Restate the data that follows exactly as it stands, beginning with the first line and ending with the line that contains "Download the Android client".

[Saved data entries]
□ □ □ □ □ □ □

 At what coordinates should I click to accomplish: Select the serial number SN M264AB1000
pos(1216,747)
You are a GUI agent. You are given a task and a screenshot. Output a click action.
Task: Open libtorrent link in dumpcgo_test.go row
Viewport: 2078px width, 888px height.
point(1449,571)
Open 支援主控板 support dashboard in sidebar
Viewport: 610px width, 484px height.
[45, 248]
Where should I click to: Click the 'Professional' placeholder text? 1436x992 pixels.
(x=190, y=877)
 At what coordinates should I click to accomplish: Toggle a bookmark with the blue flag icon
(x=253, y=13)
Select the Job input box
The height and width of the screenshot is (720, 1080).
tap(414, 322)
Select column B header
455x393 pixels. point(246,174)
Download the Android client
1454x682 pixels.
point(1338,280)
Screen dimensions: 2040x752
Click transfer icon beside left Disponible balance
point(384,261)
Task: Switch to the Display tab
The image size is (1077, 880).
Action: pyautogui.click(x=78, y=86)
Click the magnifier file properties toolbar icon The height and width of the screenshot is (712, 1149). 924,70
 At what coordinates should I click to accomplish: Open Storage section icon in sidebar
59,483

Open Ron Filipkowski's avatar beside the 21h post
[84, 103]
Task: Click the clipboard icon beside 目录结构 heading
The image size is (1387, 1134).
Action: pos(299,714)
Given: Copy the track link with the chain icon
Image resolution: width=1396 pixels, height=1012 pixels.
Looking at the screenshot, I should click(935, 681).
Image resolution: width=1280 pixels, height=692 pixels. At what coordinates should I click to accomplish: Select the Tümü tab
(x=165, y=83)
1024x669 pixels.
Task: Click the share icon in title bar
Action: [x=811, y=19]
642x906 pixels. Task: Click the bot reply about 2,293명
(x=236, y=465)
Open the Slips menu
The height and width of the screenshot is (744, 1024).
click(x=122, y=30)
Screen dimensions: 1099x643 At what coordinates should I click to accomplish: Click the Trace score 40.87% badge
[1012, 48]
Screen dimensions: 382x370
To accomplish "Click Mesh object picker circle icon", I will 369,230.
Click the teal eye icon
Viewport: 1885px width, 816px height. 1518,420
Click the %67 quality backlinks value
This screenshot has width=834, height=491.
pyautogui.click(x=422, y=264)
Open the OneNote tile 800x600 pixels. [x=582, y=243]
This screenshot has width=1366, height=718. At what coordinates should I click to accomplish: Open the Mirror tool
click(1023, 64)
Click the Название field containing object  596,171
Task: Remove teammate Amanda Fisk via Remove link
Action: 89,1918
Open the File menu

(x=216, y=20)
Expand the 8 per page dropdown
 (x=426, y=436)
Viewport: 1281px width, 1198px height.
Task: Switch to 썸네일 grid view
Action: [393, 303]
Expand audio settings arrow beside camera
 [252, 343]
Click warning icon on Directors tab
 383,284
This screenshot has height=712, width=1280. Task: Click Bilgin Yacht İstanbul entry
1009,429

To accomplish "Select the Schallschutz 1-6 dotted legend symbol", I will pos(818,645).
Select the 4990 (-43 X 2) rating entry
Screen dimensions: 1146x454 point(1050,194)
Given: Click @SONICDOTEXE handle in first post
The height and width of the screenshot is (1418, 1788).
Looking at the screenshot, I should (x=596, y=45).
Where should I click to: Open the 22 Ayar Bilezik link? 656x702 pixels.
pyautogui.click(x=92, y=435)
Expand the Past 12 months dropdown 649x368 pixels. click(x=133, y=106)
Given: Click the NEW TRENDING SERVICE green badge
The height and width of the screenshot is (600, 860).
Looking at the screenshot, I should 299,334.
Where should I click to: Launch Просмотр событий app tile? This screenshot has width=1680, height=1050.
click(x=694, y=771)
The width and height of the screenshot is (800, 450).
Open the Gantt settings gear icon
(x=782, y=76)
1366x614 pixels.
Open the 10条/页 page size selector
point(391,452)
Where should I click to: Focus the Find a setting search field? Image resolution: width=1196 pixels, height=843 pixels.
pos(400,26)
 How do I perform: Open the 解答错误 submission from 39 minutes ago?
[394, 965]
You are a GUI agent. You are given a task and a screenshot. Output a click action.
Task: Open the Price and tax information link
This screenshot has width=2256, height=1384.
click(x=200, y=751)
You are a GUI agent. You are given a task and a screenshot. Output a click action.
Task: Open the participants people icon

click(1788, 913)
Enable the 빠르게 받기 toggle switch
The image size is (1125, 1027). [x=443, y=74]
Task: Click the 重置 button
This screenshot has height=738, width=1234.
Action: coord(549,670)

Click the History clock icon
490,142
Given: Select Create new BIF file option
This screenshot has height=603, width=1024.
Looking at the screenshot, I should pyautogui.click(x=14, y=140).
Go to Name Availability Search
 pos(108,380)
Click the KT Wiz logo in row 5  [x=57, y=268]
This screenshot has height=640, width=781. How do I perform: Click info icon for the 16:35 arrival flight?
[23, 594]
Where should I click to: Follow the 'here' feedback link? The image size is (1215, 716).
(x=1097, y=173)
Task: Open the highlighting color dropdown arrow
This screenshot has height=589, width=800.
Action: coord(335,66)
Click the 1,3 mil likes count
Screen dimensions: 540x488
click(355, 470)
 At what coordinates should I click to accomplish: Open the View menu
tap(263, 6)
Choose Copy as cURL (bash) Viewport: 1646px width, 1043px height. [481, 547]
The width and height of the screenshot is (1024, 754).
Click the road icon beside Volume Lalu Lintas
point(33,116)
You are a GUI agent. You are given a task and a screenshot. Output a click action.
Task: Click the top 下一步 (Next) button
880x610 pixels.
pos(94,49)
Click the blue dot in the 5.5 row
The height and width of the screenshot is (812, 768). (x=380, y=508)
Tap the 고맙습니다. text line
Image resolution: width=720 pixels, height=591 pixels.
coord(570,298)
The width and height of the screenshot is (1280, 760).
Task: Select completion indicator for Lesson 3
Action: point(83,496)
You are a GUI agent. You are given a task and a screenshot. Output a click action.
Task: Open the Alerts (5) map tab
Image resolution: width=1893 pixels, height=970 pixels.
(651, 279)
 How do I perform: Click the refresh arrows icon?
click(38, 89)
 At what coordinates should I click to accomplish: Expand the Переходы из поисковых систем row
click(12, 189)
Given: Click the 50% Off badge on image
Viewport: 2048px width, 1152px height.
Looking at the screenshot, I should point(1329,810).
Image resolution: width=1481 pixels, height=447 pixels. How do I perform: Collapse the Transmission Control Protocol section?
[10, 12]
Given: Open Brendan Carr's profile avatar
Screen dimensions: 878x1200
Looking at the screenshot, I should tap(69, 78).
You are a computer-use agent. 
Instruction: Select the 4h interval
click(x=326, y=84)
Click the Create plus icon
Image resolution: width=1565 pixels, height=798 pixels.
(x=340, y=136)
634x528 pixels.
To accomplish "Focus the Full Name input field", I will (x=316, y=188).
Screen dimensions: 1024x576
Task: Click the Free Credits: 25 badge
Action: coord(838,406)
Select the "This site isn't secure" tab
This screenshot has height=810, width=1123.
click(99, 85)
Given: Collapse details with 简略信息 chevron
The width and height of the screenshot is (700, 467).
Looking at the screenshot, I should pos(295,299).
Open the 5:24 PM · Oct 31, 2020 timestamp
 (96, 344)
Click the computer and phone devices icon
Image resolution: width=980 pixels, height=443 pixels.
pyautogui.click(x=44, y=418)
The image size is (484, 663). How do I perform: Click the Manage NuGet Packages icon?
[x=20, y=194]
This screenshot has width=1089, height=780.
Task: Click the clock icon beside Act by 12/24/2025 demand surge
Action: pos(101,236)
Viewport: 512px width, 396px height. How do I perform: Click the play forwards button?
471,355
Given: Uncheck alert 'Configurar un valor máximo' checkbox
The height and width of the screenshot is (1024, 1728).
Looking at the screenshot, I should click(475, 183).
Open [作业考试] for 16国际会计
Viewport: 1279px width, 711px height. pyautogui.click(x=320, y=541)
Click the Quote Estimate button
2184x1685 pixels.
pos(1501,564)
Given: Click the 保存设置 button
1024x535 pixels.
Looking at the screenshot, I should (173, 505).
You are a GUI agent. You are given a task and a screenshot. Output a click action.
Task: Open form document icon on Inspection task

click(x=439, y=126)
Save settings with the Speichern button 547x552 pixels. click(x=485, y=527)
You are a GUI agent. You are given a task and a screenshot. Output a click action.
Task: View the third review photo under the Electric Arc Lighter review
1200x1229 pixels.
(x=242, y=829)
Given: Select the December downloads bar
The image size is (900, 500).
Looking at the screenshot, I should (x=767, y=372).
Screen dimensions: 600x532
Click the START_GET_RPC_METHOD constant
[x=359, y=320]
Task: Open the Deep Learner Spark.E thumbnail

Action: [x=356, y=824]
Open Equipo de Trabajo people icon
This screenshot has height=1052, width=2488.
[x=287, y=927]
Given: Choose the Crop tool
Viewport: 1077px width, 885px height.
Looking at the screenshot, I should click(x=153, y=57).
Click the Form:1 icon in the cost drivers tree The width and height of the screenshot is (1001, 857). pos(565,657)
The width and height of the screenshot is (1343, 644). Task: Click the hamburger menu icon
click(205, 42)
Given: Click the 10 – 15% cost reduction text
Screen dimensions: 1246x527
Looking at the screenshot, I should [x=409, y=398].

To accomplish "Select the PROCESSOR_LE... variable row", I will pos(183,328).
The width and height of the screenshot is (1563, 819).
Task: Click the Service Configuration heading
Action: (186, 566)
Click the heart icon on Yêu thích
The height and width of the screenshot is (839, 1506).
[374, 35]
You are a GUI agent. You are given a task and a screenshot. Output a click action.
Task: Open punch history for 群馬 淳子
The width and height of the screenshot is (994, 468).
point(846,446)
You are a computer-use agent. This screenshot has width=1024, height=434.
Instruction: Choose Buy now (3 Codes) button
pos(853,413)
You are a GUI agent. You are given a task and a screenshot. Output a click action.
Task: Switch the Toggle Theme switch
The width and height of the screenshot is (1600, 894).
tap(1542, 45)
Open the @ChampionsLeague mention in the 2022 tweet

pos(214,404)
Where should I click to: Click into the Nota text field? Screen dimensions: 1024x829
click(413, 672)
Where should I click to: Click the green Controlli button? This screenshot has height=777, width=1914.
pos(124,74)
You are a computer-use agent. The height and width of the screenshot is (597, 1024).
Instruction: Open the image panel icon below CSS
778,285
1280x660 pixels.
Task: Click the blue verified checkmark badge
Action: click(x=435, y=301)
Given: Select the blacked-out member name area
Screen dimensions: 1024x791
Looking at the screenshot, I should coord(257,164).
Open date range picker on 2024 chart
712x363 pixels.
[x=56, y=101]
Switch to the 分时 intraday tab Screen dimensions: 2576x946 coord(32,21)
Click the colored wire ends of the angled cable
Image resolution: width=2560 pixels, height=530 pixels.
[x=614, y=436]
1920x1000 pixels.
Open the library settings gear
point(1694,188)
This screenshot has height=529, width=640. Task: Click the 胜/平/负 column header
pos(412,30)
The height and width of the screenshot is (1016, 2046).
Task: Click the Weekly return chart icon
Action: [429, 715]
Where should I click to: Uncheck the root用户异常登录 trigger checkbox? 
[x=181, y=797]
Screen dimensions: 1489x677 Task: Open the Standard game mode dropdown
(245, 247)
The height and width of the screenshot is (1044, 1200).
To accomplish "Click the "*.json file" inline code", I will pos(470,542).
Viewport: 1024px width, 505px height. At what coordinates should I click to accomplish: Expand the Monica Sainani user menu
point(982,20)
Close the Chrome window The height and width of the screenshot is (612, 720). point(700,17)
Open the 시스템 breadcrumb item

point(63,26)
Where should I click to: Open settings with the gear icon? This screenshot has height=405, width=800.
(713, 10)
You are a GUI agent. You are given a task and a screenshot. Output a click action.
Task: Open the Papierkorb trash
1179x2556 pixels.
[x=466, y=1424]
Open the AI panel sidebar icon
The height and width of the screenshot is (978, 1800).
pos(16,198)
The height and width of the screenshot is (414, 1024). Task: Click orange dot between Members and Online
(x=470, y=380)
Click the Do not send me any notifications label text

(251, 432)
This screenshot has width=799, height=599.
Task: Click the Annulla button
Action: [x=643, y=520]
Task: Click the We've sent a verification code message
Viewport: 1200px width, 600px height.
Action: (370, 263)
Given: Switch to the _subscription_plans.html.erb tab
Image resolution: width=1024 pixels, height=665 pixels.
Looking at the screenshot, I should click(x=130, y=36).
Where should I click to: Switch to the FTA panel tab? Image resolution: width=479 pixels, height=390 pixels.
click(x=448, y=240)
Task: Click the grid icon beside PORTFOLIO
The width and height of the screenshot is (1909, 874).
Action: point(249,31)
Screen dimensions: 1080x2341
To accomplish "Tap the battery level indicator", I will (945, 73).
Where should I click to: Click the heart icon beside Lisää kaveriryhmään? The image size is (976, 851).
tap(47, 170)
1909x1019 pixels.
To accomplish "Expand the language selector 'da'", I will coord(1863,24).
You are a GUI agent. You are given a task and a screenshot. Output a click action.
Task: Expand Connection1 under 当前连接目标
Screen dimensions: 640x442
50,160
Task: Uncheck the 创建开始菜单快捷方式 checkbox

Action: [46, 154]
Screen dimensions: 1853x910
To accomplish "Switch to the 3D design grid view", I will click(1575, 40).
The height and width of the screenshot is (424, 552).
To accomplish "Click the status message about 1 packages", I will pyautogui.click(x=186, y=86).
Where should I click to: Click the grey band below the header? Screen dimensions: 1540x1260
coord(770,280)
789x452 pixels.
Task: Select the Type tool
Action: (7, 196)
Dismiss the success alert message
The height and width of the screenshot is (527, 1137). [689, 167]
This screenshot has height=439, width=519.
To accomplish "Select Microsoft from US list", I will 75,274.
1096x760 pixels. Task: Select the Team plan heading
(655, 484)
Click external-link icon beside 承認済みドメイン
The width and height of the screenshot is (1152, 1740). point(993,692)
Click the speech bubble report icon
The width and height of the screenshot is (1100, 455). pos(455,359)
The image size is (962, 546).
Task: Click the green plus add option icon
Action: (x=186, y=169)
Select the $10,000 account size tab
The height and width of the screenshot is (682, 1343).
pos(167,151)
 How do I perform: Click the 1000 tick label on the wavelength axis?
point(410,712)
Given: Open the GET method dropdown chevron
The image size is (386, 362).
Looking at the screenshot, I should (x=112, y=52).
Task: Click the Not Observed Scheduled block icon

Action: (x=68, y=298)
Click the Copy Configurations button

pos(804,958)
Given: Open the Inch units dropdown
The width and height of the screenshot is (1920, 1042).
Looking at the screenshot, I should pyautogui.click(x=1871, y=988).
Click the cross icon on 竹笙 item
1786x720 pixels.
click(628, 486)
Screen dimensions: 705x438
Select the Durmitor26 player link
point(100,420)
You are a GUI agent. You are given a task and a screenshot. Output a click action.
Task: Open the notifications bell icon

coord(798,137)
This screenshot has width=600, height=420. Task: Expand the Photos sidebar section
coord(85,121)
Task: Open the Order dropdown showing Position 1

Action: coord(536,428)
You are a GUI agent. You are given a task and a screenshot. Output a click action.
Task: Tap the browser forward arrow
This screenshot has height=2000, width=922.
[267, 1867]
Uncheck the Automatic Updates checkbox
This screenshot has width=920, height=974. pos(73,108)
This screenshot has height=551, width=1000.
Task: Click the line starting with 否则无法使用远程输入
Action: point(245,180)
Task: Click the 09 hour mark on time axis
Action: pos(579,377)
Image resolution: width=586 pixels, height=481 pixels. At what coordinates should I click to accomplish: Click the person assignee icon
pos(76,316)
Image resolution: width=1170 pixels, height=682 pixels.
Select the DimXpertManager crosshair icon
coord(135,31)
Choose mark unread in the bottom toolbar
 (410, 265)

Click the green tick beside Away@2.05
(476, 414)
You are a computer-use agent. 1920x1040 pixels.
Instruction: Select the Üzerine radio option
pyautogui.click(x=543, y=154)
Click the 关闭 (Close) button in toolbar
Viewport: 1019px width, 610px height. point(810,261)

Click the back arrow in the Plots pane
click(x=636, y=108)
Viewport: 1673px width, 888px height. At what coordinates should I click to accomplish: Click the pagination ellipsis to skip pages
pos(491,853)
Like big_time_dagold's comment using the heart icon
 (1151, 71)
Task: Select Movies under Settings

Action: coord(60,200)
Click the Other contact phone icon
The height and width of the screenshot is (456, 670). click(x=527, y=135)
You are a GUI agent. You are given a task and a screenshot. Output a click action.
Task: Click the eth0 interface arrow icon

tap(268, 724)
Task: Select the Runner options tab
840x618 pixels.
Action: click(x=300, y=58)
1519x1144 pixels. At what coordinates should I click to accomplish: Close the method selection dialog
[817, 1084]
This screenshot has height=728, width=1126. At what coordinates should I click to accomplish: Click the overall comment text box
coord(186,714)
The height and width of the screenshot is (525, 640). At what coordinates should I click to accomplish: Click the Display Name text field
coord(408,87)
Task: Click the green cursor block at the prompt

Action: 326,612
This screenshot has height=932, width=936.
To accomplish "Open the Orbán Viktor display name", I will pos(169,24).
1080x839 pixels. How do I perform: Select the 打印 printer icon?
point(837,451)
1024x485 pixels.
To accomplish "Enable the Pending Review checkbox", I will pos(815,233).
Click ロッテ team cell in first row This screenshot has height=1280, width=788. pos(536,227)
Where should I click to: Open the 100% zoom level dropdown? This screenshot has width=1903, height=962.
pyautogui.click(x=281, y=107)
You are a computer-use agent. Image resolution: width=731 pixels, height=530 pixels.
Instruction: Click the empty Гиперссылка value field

□ □ □ □ □ □ □

▶ [ANSWER SPACE]
 At what coordinates should I click to accomplish: Select the serial number SN M264AB1000
pos(1216,747)
You are a GUI agent. You are given a task and a screenshot. Output a click action.
Task: Open libtorrent link in dumpcgo_test.go row
Viewport: 2078px width, 888px height.
point(1449,571)
Open 支援主控板 support dashboard in sidebar
Viewport: 610px width, 484px height.
[45, 248]
Where should I click to: Click the 'Professional' placeholder text? 1436x992 pixels.
(x=190, y=877)
 At what coordinates should I click to accomplish: Toggle a bookmark with the blue flag icon
(x=253, y=13)
Select the Job input box
The height and width of the screenshot is (720, 1080).
tap(414, 322)
Select column B header
455x393 pixels. point(246,174)
Download the Android client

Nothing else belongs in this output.